● **Problem details**: Which of the lines below mention the word "dropdown"? Pull each one out.

━━━━━━━━━━━━━━━━━━━━━━━━━━━━━━

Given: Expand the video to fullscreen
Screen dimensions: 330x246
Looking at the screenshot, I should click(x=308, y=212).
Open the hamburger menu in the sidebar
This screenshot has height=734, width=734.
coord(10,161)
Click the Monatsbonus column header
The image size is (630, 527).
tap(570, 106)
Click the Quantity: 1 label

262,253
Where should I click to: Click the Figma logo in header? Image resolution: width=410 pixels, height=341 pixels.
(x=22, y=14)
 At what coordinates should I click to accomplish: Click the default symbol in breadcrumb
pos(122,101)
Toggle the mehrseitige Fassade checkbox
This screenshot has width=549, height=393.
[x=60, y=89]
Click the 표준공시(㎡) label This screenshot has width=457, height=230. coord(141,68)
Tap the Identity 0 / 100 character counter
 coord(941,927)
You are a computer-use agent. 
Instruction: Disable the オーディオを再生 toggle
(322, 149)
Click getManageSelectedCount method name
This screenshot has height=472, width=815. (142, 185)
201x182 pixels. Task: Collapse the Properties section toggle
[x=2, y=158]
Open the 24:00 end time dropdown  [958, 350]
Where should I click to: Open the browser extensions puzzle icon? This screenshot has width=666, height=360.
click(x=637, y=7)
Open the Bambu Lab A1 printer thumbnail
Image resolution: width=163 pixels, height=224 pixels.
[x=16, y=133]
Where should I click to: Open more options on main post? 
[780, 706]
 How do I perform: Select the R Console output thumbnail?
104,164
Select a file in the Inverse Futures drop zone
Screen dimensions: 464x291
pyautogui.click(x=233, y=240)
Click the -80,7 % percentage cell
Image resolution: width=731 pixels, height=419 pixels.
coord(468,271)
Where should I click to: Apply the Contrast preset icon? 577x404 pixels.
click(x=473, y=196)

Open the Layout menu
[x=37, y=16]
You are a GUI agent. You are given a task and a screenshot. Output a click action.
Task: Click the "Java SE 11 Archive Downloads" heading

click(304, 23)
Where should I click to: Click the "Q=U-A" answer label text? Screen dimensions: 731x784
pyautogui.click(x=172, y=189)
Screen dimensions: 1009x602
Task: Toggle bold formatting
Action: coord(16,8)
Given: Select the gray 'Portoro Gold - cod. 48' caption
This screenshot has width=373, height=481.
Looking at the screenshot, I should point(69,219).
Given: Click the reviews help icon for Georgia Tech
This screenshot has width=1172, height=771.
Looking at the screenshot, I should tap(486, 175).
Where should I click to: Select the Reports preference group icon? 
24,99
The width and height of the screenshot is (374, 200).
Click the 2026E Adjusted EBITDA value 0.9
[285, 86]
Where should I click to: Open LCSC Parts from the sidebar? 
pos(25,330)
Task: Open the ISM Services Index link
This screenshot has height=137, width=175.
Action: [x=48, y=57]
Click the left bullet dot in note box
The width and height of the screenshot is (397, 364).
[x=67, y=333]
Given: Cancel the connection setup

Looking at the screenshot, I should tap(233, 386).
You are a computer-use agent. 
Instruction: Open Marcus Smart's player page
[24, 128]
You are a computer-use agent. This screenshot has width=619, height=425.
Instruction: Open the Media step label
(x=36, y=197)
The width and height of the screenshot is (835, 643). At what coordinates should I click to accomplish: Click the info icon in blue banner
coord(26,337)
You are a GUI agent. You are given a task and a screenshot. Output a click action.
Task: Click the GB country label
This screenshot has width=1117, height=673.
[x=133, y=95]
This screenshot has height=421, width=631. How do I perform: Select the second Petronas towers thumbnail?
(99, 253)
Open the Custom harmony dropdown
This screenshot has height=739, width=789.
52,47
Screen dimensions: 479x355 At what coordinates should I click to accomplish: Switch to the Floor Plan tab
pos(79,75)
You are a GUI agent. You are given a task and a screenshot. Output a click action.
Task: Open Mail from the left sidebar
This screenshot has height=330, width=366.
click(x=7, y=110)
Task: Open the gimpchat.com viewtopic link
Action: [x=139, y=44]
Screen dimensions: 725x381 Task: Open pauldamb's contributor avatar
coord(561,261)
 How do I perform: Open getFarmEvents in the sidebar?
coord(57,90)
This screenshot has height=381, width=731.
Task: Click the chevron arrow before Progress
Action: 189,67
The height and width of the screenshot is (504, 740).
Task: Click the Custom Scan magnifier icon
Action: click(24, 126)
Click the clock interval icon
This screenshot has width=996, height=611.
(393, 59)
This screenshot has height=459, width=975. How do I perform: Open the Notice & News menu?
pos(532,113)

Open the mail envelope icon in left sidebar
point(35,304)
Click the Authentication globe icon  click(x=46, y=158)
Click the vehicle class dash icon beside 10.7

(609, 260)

━━━━━━━━━━━━━━━━━━━━━━━━━━━━━━

● **Answer box**:
Open the 24:00 end time dropdown  [958, 350]
Open the Custom harmony dropdown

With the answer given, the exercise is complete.